Repeat the data below verbatim, starting at the line containing "Where should I click to: Open Support" and continuing through the last line of the data.
· · · · · · ·
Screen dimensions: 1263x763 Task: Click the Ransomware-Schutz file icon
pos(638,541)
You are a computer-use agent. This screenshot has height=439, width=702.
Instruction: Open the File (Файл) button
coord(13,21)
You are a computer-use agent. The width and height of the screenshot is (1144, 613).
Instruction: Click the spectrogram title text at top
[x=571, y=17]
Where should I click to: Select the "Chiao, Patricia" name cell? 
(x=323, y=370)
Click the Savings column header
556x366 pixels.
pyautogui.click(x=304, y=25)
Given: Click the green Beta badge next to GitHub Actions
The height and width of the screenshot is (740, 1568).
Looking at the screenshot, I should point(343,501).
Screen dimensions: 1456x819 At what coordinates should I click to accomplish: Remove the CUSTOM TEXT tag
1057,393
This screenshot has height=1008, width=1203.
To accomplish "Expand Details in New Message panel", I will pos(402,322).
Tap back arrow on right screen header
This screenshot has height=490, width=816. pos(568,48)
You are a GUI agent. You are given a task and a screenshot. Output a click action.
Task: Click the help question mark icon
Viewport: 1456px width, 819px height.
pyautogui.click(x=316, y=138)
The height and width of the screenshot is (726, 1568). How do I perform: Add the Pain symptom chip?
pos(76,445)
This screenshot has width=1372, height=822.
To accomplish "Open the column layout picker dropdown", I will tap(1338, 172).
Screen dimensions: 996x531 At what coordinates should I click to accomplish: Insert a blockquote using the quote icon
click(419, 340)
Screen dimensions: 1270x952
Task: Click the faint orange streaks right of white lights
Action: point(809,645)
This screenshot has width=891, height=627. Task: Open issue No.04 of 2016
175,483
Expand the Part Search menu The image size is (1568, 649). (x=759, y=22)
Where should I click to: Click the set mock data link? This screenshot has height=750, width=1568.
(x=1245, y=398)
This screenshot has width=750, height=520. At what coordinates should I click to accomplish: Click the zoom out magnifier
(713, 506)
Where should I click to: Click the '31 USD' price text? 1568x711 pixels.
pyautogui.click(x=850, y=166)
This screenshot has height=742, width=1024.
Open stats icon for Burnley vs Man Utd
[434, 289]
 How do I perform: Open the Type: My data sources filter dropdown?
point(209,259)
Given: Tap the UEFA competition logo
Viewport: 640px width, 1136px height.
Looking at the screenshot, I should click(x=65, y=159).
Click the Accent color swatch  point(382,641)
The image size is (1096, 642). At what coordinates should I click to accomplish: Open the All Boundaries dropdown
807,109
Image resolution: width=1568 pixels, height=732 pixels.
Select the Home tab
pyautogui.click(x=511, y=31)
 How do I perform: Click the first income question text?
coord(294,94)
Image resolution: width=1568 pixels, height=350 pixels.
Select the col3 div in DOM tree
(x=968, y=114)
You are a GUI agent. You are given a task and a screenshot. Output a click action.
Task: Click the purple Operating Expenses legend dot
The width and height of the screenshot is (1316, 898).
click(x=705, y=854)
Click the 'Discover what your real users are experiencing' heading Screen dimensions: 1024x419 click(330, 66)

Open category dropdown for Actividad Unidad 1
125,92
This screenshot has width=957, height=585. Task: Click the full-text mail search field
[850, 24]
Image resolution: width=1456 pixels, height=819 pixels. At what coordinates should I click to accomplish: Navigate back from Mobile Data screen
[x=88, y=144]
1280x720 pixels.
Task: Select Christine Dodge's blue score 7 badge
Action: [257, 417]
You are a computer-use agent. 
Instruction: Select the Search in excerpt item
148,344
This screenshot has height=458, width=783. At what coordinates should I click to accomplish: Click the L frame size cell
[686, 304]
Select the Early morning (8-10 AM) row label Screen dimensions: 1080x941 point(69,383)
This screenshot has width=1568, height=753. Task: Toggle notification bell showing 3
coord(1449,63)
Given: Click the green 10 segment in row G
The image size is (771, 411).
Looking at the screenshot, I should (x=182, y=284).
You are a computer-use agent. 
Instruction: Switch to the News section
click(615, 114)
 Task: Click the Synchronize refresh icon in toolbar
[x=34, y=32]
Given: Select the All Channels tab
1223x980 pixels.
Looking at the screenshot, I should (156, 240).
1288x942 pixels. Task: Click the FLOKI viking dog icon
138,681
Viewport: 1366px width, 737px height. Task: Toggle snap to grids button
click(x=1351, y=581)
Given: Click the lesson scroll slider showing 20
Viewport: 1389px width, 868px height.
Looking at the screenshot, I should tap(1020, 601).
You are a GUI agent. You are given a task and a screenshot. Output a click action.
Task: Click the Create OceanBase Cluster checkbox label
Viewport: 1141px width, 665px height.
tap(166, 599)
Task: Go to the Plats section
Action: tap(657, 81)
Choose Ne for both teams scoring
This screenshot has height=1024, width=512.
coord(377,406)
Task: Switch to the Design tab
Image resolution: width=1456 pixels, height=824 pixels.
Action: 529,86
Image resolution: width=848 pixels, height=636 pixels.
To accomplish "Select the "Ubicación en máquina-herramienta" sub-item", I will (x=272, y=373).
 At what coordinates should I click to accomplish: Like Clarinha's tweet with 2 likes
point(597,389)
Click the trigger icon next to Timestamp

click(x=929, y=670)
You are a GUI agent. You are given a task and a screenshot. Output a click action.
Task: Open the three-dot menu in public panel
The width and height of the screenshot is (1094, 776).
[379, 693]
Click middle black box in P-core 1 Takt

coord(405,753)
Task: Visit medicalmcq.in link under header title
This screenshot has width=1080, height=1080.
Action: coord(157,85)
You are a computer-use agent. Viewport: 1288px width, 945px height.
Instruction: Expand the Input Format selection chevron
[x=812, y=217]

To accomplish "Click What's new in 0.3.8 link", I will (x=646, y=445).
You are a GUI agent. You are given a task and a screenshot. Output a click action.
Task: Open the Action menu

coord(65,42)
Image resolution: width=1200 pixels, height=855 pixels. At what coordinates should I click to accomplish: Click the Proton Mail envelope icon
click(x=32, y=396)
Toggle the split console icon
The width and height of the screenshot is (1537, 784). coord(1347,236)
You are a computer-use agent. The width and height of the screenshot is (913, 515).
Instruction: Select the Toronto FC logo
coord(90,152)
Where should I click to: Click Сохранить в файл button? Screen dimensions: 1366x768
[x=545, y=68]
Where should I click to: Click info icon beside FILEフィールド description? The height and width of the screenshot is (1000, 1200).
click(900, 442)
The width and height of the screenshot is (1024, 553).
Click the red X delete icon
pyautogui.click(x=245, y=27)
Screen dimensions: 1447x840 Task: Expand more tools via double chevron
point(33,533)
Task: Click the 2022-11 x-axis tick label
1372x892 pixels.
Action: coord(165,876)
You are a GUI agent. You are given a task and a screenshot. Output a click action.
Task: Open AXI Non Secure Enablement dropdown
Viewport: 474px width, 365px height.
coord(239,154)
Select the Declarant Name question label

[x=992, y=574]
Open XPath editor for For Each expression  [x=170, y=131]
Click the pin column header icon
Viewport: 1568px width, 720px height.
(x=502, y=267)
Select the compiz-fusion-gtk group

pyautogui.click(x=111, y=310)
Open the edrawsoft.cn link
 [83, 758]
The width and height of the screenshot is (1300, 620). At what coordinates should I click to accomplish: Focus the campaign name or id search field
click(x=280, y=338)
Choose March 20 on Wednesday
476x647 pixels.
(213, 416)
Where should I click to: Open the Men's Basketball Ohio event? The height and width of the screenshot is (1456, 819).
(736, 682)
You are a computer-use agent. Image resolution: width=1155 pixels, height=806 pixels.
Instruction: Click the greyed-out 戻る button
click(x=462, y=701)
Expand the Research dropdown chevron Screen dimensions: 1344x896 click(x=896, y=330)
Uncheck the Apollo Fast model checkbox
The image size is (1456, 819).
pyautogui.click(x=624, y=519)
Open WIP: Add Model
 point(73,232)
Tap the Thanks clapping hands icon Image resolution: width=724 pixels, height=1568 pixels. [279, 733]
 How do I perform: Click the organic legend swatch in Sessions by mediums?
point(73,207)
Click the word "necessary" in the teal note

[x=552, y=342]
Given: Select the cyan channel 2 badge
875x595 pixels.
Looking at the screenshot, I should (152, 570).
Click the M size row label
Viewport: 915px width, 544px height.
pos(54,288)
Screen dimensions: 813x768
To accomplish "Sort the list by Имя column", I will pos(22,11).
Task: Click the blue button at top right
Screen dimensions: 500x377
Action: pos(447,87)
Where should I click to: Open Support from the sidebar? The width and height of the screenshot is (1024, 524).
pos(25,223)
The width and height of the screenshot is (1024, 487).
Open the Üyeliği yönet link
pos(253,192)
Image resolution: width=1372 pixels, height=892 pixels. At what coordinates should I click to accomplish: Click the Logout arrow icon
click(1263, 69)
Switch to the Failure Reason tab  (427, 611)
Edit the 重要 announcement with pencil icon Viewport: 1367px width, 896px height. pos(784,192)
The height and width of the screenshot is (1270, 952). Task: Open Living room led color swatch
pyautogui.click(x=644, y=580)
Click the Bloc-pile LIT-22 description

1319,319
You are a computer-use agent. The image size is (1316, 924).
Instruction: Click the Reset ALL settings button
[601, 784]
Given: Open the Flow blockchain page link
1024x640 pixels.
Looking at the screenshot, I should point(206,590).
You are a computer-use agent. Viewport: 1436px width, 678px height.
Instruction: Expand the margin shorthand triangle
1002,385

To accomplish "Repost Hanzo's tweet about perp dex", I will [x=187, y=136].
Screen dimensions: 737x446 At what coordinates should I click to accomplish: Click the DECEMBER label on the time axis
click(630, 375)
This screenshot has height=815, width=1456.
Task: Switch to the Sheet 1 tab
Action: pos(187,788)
· · · · · · ·
OUTPUT FOR THIS TASK »
Where should I click to: Open Support from the sidebar? The width and height of the screenshot is (1024, 524).
pos(25,223)
The width and height of the screenshot is (1024, 487).
Open the Üyeliği yönet link
pos(253,192)
Image resolution: width=1372 pixels, height=892 pixels. At what coordinates should I click to accomplish: Click the Logout arrow icon
click(1263, 69)
Switch to the Failure Reason tab  (427, 611)
Edit the 重要 announcement with pencil icon Viewport: 1367px width, 896px height. pos(784,192)
The height and width of the screenshot is (1270, 952). Task: Open Living room led color swatch
pyautogui.click(x=644, y=580)
Click the Bloc-pile LIT-22 description

1319,319
You are a computer-use agent. The image size is (1316, 924).
Instruction: Click the Reset ALL settings button
[601, 784]
Given: Open the Flow blockchain page link
1024x640 pixels.
Looking at the screenshot, I should point(206,590).
You are a computer-use agent. Viewport: 1436px width, 678px height.
Instruction: Expand the margin shorthand triangle
1002,385

To accomplish "Repost Hanzo's tweet about perp dex", I will [x=187, y=136].
Screen dimensions: 737x446 At what coordinates should I click to accomplish: Click the DECEMBER label on the time axis
click(630, 375)
This screenshot has height=815, width=1456.
Task: Switch to the Sheet 1 tab
Action: pos(187,788)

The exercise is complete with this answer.